BUSS1030 · Accounting For Decision Making
Governance and Ethics
The financial half teaches you to build the four statements; governance asks the harder question — why should a user trust them? This chapter, the unit’s last and a Final-exam short-answer staple, defines corporate governance (the framework of rules, relationships and processes that keeps no single group with unchecked power), names the four players (shareholders, board, executives, external auditors) and the agency problem created when ownership is separated from control. It explains what an audit / assurance is and is not, why independence is the whole game, the APES 110 five fundamental principles (Integrity, Objectivity, Professional competence & due care, Confidentiality, Professional behaviour), the conceptual framework for applying the Code (identify threat → evaluate → safeguard, against the reasonable-and-informed-third-party test), the five threats and the safeguards, and a touch of ESG / sustainability reporting. Governance questions are structured judgement, not moral opinion.
What this chapter covers
- 0112.1 What corporate governance is; the four players
- 02The agency problem (ownership separated from control)
- 0312.2 Why a report-user needs governance and disclosure
- 0412.3 Auditors & assurance — what it is and is not; independence
- 0512.4 When governance fails — Australian cases
- 0612.5 APES 110 — the five fundamental principles; the five threats
- 07Safeguards; ESG / sustainability reporting; a worked ethical judgement
Worked example: a structured ethical judgement
- +1Identify the principles at risk. Integrity and objectivity — the request is to overlook a known misstatement.
- +2Identify the threats. Familiarity (the friendship), self-interest (the consulting fee), and intimidation (the implied threat to the contract).
- +1Evaluate. Under the reasonable-and-informed-third-party test these threats are significant — an outsider would doubt the opinion’s independence.
- +2Address with safeguards. Decline the request; escalate to the engagement partner; consider rotating the auditor; require the inventory be corrected. If the client refuses, issue a modified opinion or resign. Then link back: protecting the true & fair view is protecting the governance system.
Key terms
- Corporate governance
- The framework of rules, relationships, systems and processes used to exercise authority and control in a corporation, defining the relationships between shareholders, the board, executives and stakeholders so that no single group has unchecked power — a balance held together by mutual accountability.
- Agency problem
- The conflict created when ownership (shareholders) is separated from control (managers): managers prepare the very reports shareholders use to judge them. Governance structures — an independent board, an audit committee, external auditors — exist to keep those who run the firm accountable to those who own it.

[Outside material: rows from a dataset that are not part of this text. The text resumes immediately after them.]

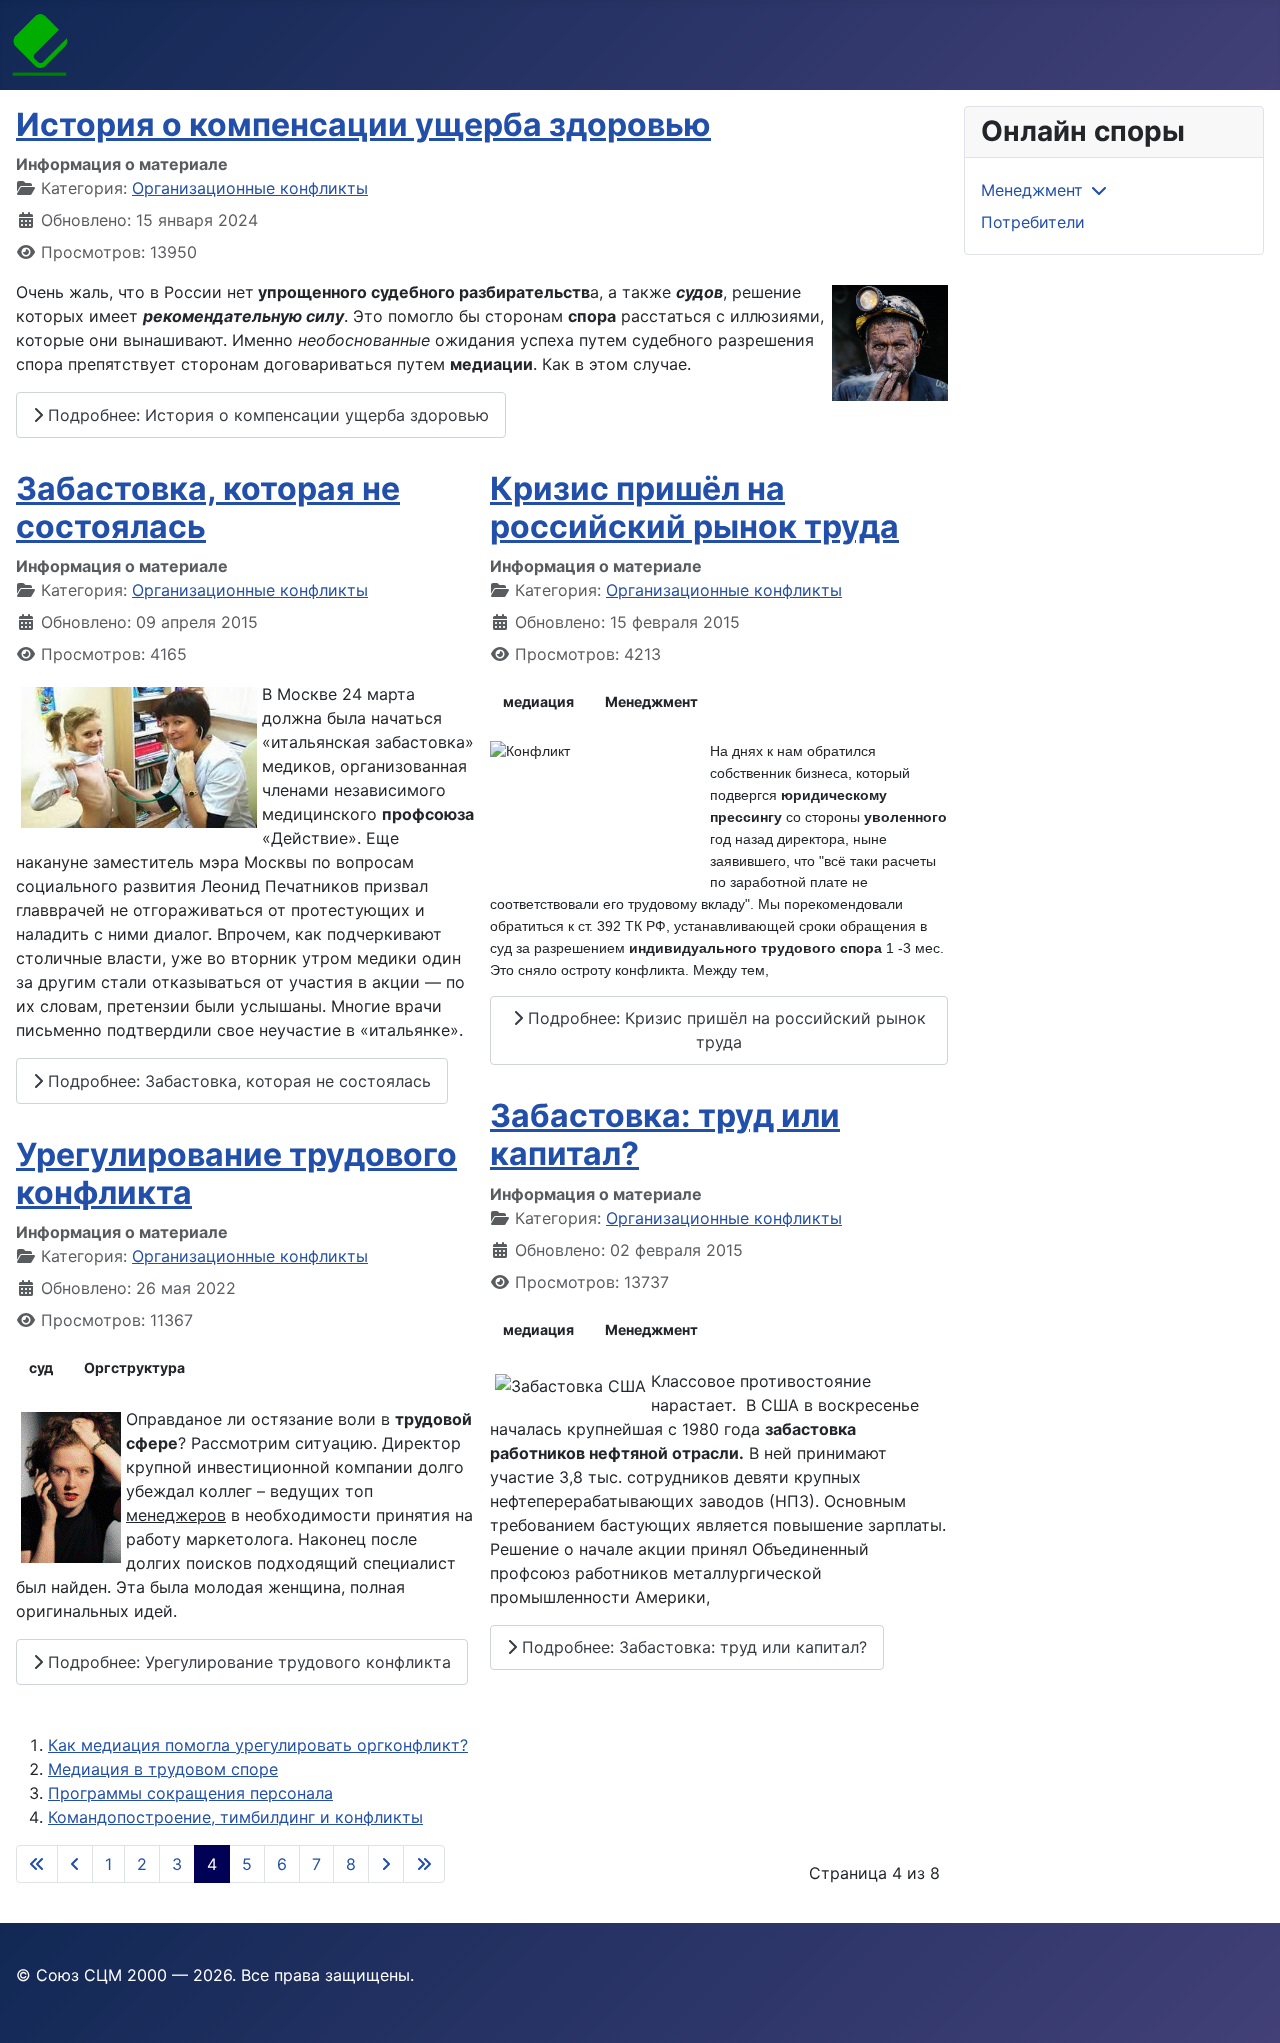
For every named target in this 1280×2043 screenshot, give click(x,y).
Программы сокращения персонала (190, 1793)
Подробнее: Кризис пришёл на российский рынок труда (724, 1030)
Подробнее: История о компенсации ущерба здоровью (266, 415)
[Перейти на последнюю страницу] (424, 1864)
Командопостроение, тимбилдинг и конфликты (235, 1817)
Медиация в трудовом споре (163, 1769)
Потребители (1033, 222)
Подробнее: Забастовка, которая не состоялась (237, 1081)
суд (41, 1367)
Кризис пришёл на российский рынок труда (694, 507)
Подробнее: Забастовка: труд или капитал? (692, 1647)
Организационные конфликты (250, 188)
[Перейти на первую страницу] (37, 1864)
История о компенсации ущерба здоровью (363, 124)
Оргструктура (134, 1367)
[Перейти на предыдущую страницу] (75, 1864)
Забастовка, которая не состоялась (208, 507)
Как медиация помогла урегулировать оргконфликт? (258, 1745)
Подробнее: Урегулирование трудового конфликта (247, 1662)
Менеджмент (651, 701)
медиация (538, 701)
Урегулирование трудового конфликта (236, 1173)
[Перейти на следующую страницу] (386, 1864)
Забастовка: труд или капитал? (665, 1134)
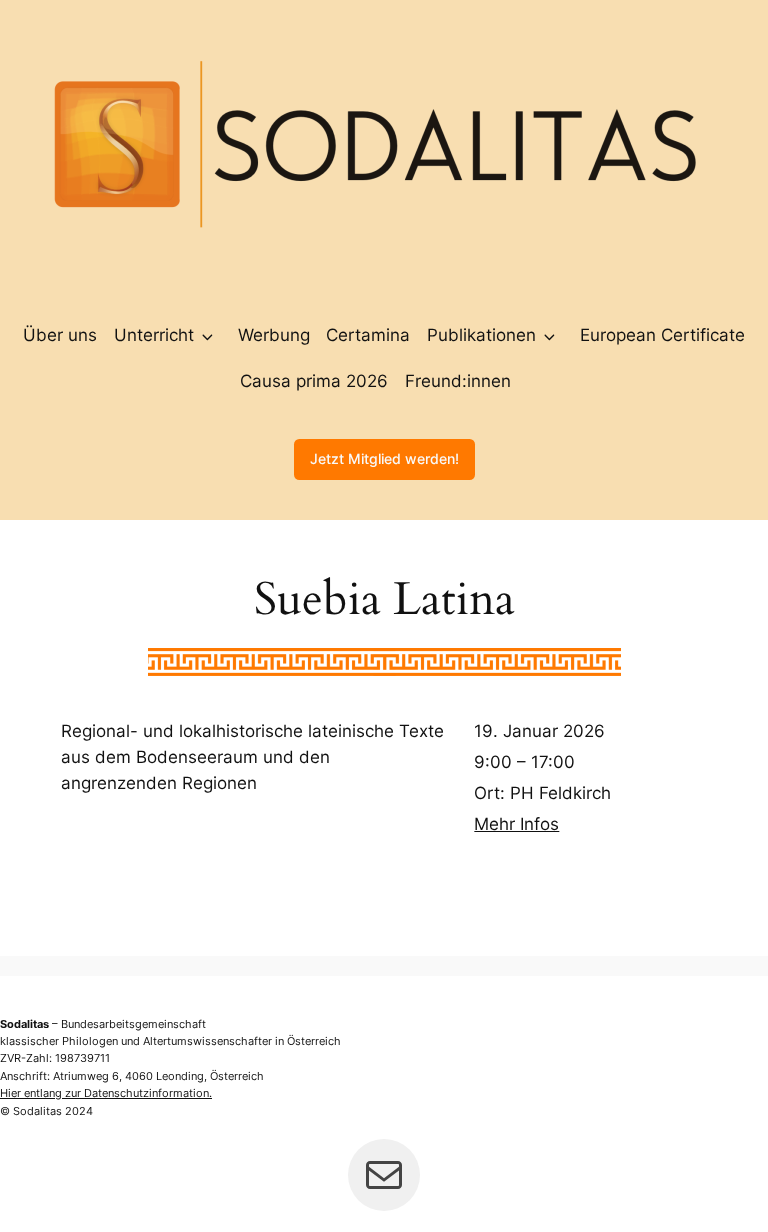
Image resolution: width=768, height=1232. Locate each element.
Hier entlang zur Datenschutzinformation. (106, 1093)
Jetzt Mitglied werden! (384, 458)
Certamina (368, 335)
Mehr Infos (516, 824)
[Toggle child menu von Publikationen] (549, 335)
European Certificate (662, 335)
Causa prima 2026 (314, 381)
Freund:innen (458, 381)
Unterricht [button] (154, 335)
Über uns (60, 335)
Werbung (274, 335)
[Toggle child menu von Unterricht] (207, 335)
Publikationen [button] (481, 335)
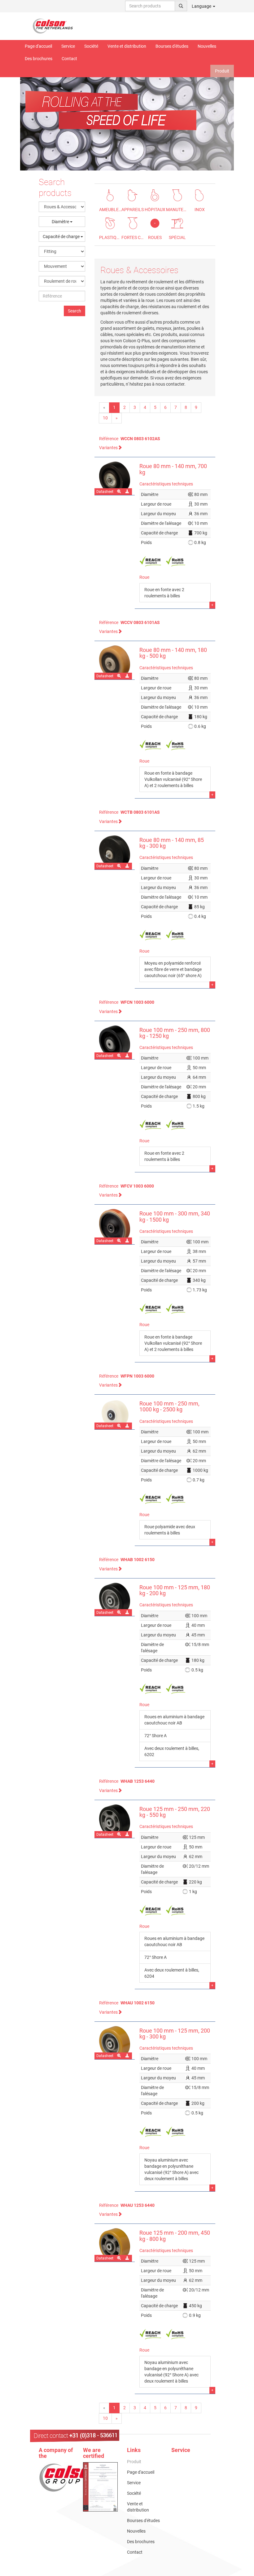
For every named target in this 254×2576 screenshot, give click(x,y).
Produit (222, 71)
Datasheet (104, 491)
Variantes (108, 447)
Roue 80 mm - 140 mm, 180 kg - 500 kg (173, 653)
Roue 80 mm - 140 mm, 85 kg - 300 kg (171, 843)
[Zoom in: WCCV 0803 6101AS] (119, 676)
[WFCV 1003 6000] (114, 1226)
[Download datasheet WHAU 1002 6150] (128, 2055)
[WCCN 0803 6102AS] (114, 478)
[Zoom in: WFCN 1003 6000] (119, 1055)
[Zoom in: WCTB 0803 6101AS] (119, 866)
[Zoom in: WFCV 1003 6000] (119, 1240)
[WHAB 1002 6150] (114, 1599)
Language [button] (202, 6)
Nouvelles (207, 46)
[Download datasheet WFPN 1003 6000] (128, 1426)
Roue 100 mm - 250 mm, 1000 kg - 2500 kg (169, 1407)
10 (105, 417)
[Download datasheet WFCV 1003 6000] (128, 1240)
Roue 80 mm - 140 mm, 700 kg (173, 469)
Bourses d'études (171, 46)
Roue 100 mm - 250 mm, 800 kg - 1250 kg (174, 1033)
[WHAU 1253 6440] (114, 2244)
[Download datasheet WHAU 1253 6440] (128, 2258)
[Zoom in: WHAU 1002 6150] (119, 2055)
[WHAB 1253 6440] (114, 1821)
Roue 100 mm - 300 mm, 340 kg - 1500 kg (174, 1217)
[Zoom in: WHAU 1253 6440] (119, 2258)
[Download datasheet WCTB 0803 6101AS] (128, 866)
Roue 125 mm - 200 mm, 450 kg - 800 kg (174, 2236)
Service (68, 46)
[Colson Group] (71, 2477)
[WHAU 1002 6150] (114, 2043)
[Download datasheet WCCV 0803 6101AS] (128, 676)
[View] (100, 2487)
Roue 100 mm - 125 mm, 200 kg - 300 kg (174, 2034)
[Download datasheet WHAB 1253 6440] (128, 1834)
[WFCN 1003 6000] (114, 1042)
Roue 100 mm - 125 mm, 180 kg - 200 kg (174, 1590)
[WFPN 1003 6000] (114, 1414)
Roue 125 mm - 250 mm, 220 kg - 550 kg (174, 1812)
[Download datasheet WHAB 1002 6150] (128, 1612)
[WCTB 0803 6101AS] (114, 852)
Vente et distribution (126, 46)
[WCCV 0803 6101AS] (114, 662)
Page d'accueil (38, 46)
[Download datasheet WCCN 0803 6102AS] (128, 491)
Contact (69, 58)
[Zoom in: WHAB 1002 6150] (119, 1612)
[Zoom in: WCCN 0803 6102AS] (119, 491)
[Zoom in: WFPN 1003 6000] (119, 1426)
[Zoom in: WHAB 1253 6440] (119, 1834)
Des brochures (38, 58)
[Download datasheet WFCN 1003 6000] (128, 1055)
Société (91, 46)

- Assurance (audit opinion)
- An external auditor’s independent opinion on whether the statements give a true and fair view, prepared per the accounting standards. It is reasonable (not absolute) assurance based on testing and sampling; it is not a guarantee the business will not fail, nor proof there is no fraud.
- APES 110 fundamental principles
- The five principles every member of the Australian professional bodies is bound by — Integrity, Objectivity, Professional competence & due care, Confidentiality, and Professional behaviour (mnemonic “I OPC P”).
- Threats and safeguards
- The five threats to the principles (self-interest, self-review, advocacy, familiarity, intimidation) and the measures that reduce them to an acceptable level (from the profession/regulation and from the firm/engagement). If no safeguard suffices, the accountant must decline or resign.
Governance and Ethics FAQ
What is corporate governance, and why does a report-user care?
It is the framework of rules, relationships, systems and processes that exercises authority and control in a company, so no single group has unchecked power. A report-user cares because accounting is the information base for governance: the moment you read a balance sheet to lend, invest or extend credit, you are relying on someone else’s honesty and competence. Governance and ethics tell you how much that reliance is justified — who checked the numbers, under what code, with what independence.
What does an audit actually provide — and what doesn’t it?
An external audit gives an independent opinion on whether the statements are true and fair, prepared per the accounting standards — reasonable (not absolute) assurance based on testing and sampling, which boosts the reliability and usefulness of the numbers. It is not a guarantee the company will not fail or is a good investment, not a 100% check of every transaction, not advice on management decisions, and not proof there is no fraud (it reduces, not eliminates, that risk). The auditor does not prepare the statements — management does.
What are the APES 110 fundamental principles?
Five, remembered as “I OPC P”: Integrity (be straightforward and honest), Objectivity (don’t let bias or conflict override judgement), Professional competence & due care (keep skills current; act diligently), Confidentiality (don’t disclose or use client information without authority), and Professional behaviour (comply with laws; avoid discrediting the profession). You apply them through a conceptual framework: identify threats, evaluate their significance, then address them with safeguards or decline.
How should I answer a governance or ethics question?
With a structure, not a moral opinion. Identify the stakeholders affected and the principles at risk; identify the relevant threats (self-interest, self-review, advocacy, familiarity, intimidation); evaluate their significance against the reasonable-and-informed-third-party test; address them with safeguards (or decline / resign); then link back to disclosure and accountability — correct, disclosed numbers are what stakeholders rely on. A one-line “that was wrong” caps low.
Exam move
Treat governance as structured judgement, not opinion: drill the four-step answer pattern (identify principles/threats → evaluate against the third-party test → deploy safeguards or decline → link back to disclosure and accountability) until it is automatic, because that structure is what is marked. Memorise the four players and the agency problem, the “is / is not” list for an audit opinion, why independence is the whole game, and the APES 110 five principles (I OPC P) and five threats with an example of each. Be ready to name safeguards (from the profession and from the firm) and to apply the reasonable-and-informed-third-party benchmark. Tie ESG back to the qualitative characteristics — an ESG claim must be a faithful representation, so greenwashing is an integrity failure — and connect governance, ethics and the conceptual framework as one system for making reported information trustworthy.